Vrijheid van religie en tolerantie zijn altijd een belangrijk principe geweest in Scientology. Het Credo van Scientology, op 18 februari 1954 geschreven door L. Ron Hubbard, de Grondlegger van de Scientology religie, stelt:
Wij van deze Kerk geloven: Dat alle mensen het onvervreemdbare recht hebben hun eigen religie in praktijk te brengen.
Ron Hubbard maakte zich in zijn geschriften en lezingen regelmatig sterk voor het promoten en beschermen van vrijheid van religie en tolerantie voor alle geloven. Zo schreef hij bijvoorbeeld in De Weg naar een Gelukkig Leven, een niet-religieuze morele code:
Welk advies je een ander ook geeft op dit gebied, het is het veiligst als dat eenvoudig iemands recht benadrukt om te geloven wat hij zelf verkiest. Het staat iemand vrij om zijn eigen overtuiging zodanig naar voren te brengen, dat anderen die accepteren. Maar hij neemt een risico als hij de overtuiging van anderen bekritiseert, en hij neemt een nog veel groter risico als hij hen aanvalt en probeert te benadelen op grond van hun geloofsovertuiging. [1]
En dus heeft de Scientology kerk zich gedurende haar hele bestaan sterk gemaakt om vrijheid van religie voor iedereen ter wereld te promoten en te beschermen.
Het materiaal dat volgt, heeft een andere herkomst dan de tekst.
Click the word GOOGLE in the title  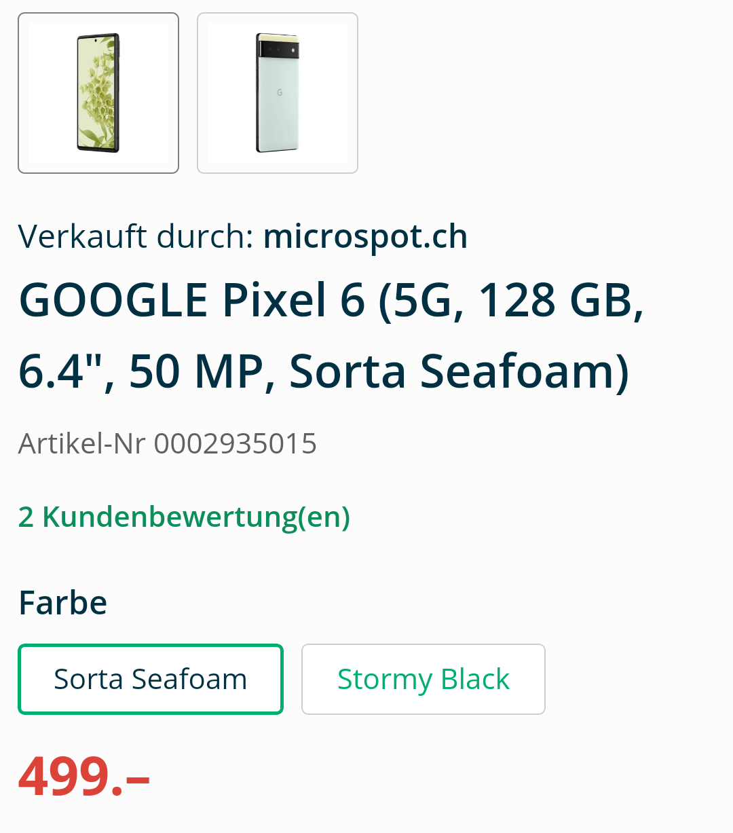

Scientologen zijn toegewijd aan dit principe zoals blijkt uit hun plechtige gelofte “vrijheid van religie te ondersteunen” voor het welzijn van allen.[2]
[1] De Weg naar een Gelukkig Leven, ¶ 18, L. Ron Hubbard, 1981. See http://www.dewegnaareengelukkigleven.nl/thewaytohappiness/precepts/respect-the-religious-beliefs-of-others.html.
[2] De Code van een Scientoloog, ¶ 12.